Dessa forma, a IC continua a ser um desafio global de saúde pública, exigindo intervenções terapêuticas precoces, otimização de recursos e maior conscientização sobre os fatores de risco para a prevenção e o manejo adequado da doença.
Fisiopatologia e manifestações clínicas da IC
A insuficiência cardíaca com fração de ejeção preservada (IC-FEp) apresenta uma fisiopatologia complexa e ainda não totalmente compreendida, diferenciando-se da insuficiência cardíaca com fração de ejeção reduzida (IC-FEr) em diversos aspectos. Pacientes com IC-FEp tendem a ser mais idosos, predominantemente do gênero feminino e apresentam diversas comorbidades cardiovasculares, como hipertensão arterial (HTA), fibrilação atrial (FA), doença arterial coronariana (DAC) e hipertensão pulmonar (HTP), além de condições não cardiovasculares, incluindo diabetes mellitus (DM), doença renal crônica (DRC) e doença pulmonar obstrutiva crônica (DPOC). Esses fatores contribuem significativamente para a morbidade e mortalidade nesses pacientes, que têm menor incidência de infarto agudo do miocárdio (IAM) e morte súbita, comparados aos pacientes com IC-FEr (FERNANDES SL, et al. 2020).
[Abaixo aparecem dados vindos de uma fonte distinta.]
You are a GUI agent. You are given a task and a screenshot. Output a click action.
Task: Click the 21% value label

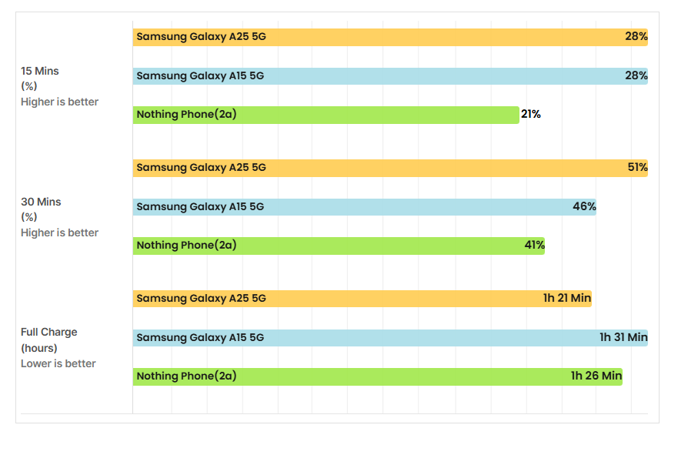pos(531,115)
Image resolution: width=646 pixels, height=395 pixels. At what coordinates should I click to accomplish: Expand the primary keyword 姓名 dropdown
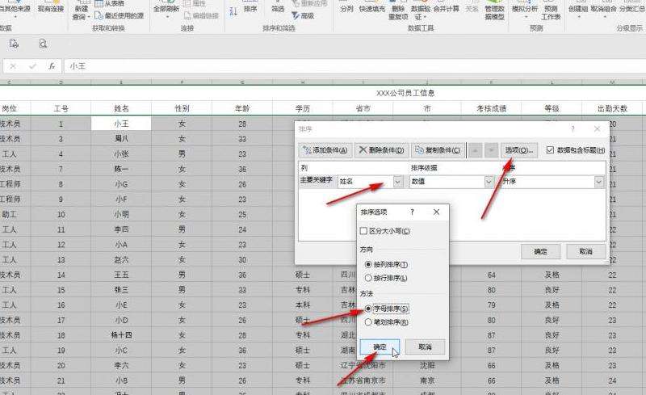coord(397,183)
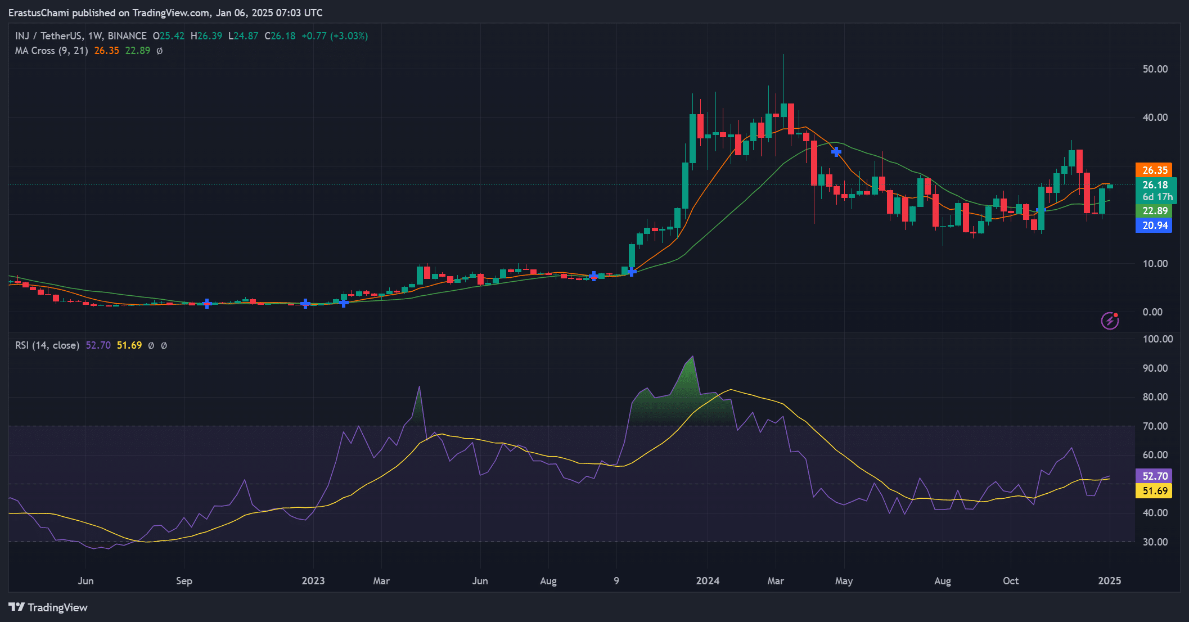The height and width of the screenshot is (622, 1189).
Task: Click the 2025 label on time axis
Action: tap(1109, 581)
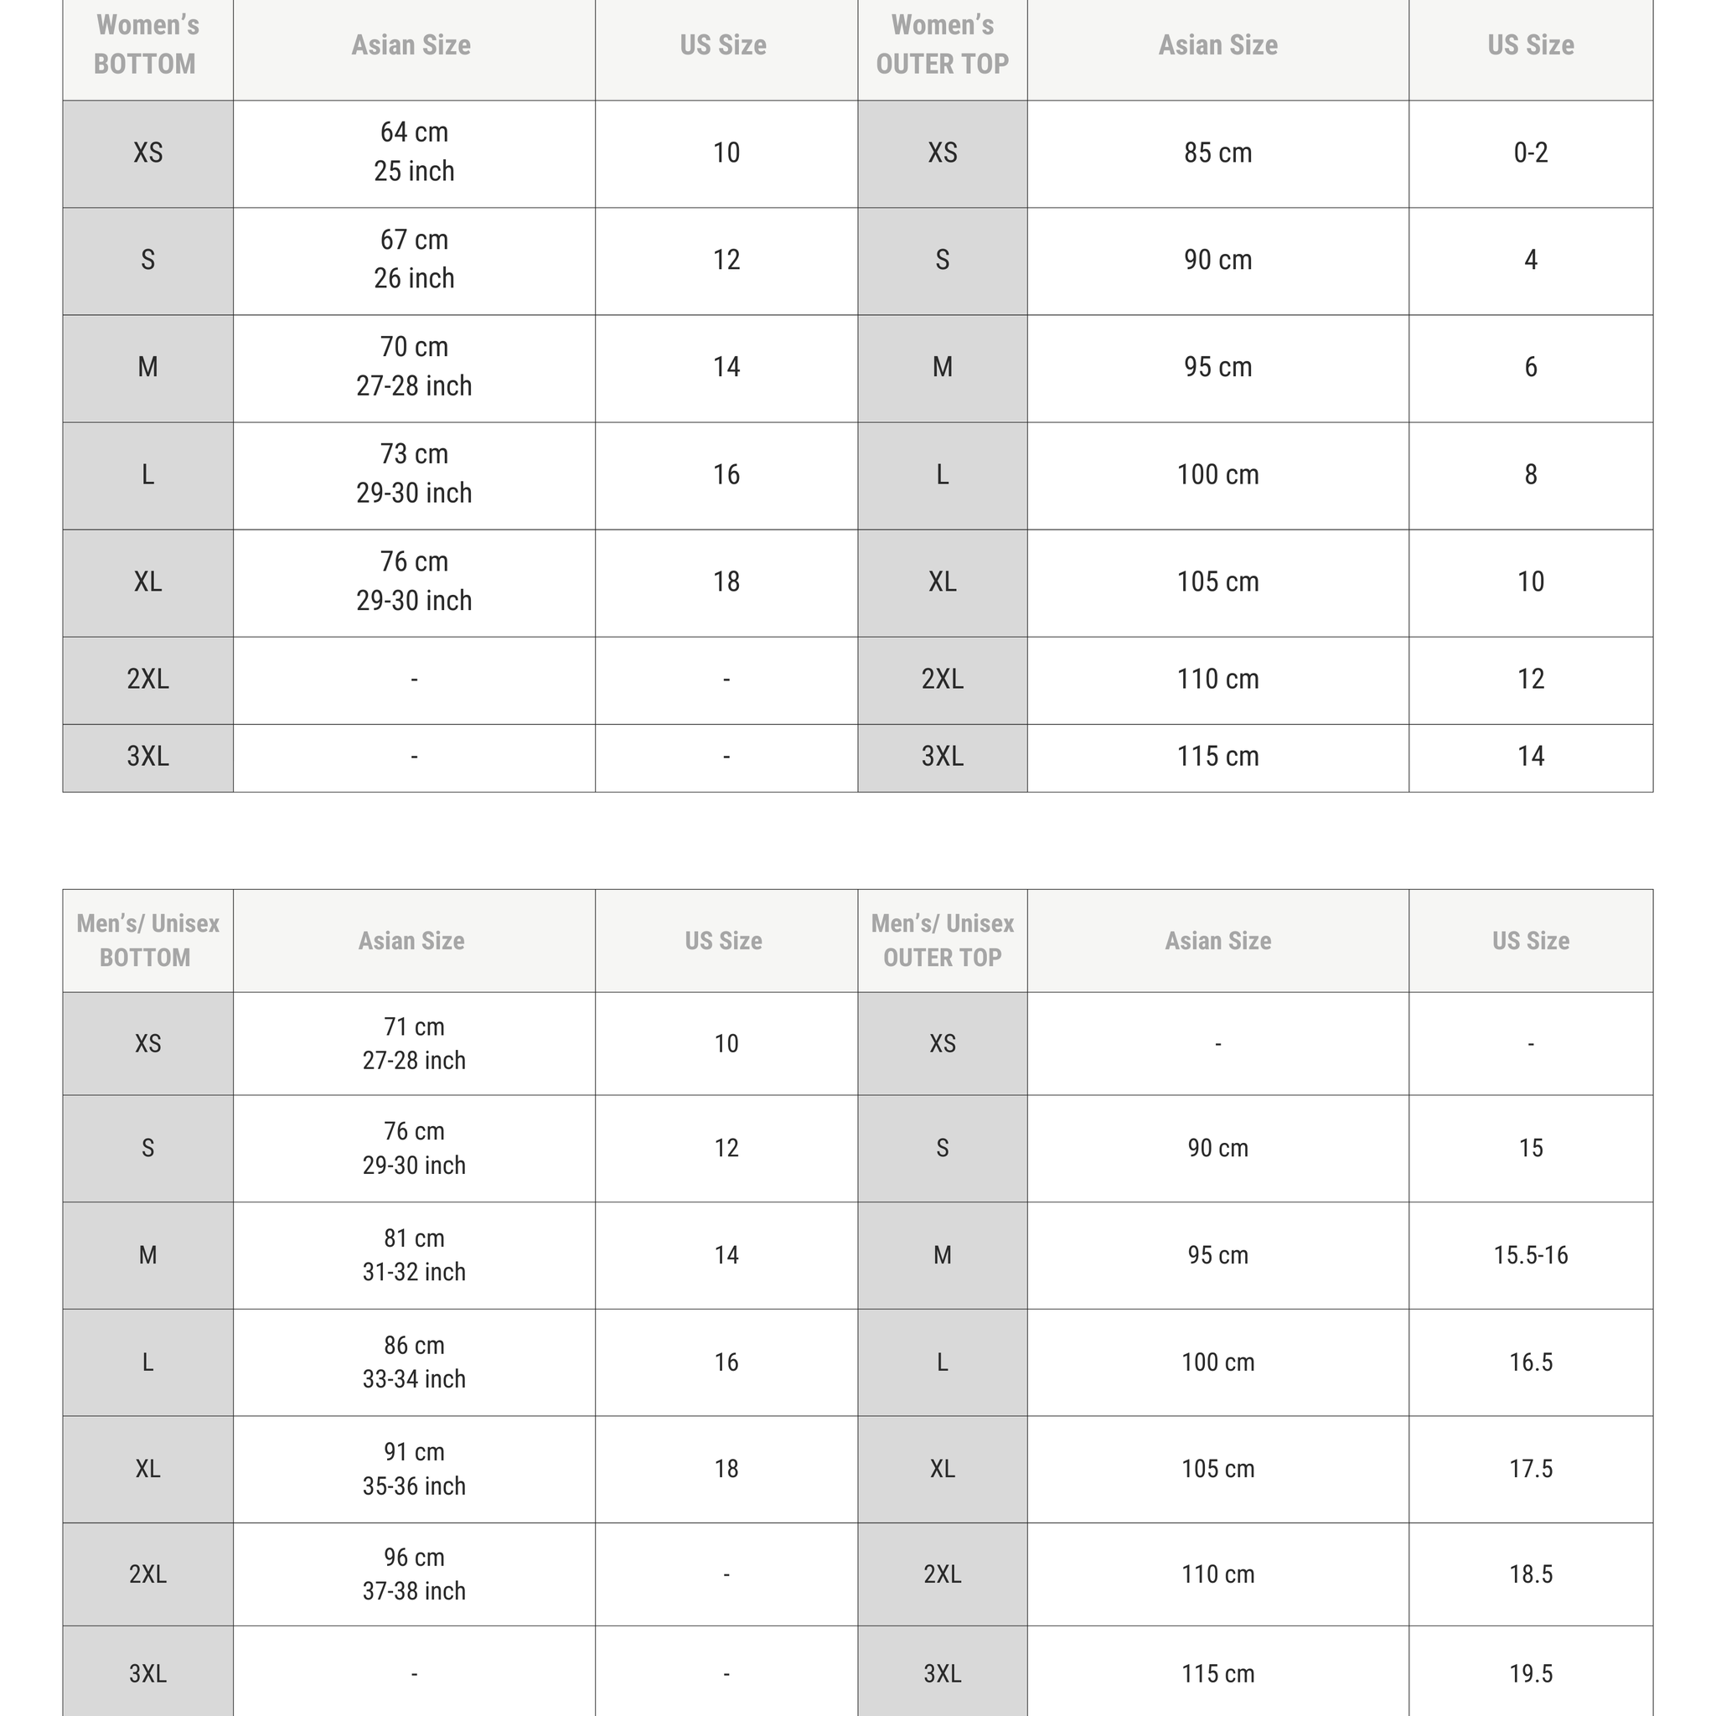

Em termos de funcionamento cardíaco, a IC-FEp não está limitada à disfunção diastólica, como se acreditava anteriormente, podendo envolver comprometimentos tanto sistólicos quanto diastólicos. Essa condição resulta de uma variedade de alterações estruturais, como fibrose e hipertrofia cardíaca, além de disfunções microvasculares e metabólicas, o que aumenta a rigidez do coração e compromete sua capacidade de relaxamento. Tais mudanças elevam as pressões de enchimento do ventrículo esquerdo (VE), levando a adaptações estruturais no átrio e no ventrículo direito, além de hipertensão pulmonar, observada em 53-83% dos casos. Outros mecanismos, como incompetência cronotrópica e disfunção autonômica, agravam o quadro, enquanto alterações endoteliais e musculoesqueléticas contribuem para a intolerância ao esforço e a baixa capacidade aeróbica (MARTINEZ PF, et al., 2021).
Os sintomas clínicos da IC são variados e refletem tanto a congestão venosa quanto a diminuição do débito cardíaco. A congestão pulmonar é uma manifestação comum, resultando em dispneia, ortopneia (dificuldade em respirar ao deitar-se) e episódios de dispneia paroxística noturna. Esses sintomas ocorrem devido ao acúmulo de líquido nos pulmões, que aumenta a pressão nos capilares pulmonares e causa edema intersticial e alveolar. Além disso, a congestão sistêmica pode levar a sintomas como edema periférico, ascite (acúmulo de líquido na cavidade abdominal) e aumento do volume hepático, frequentemente associado à hepatomegalia (MOREIRA FL e DA SILVA GW, 2021).
A redução do débito cardíaco pode causar fadiga, fraqueza e diminuição da capacidade de exercício, uma vez que os músculos e tecidos não recebem oxigênio e nutrientes suficientes. A incapacidade do coração em manter um débito adequado também pode resultar em sintomas como tontura e síncope, especialmente em situações de estresse ou esforço físico (FERNANDES F, et al., 2024).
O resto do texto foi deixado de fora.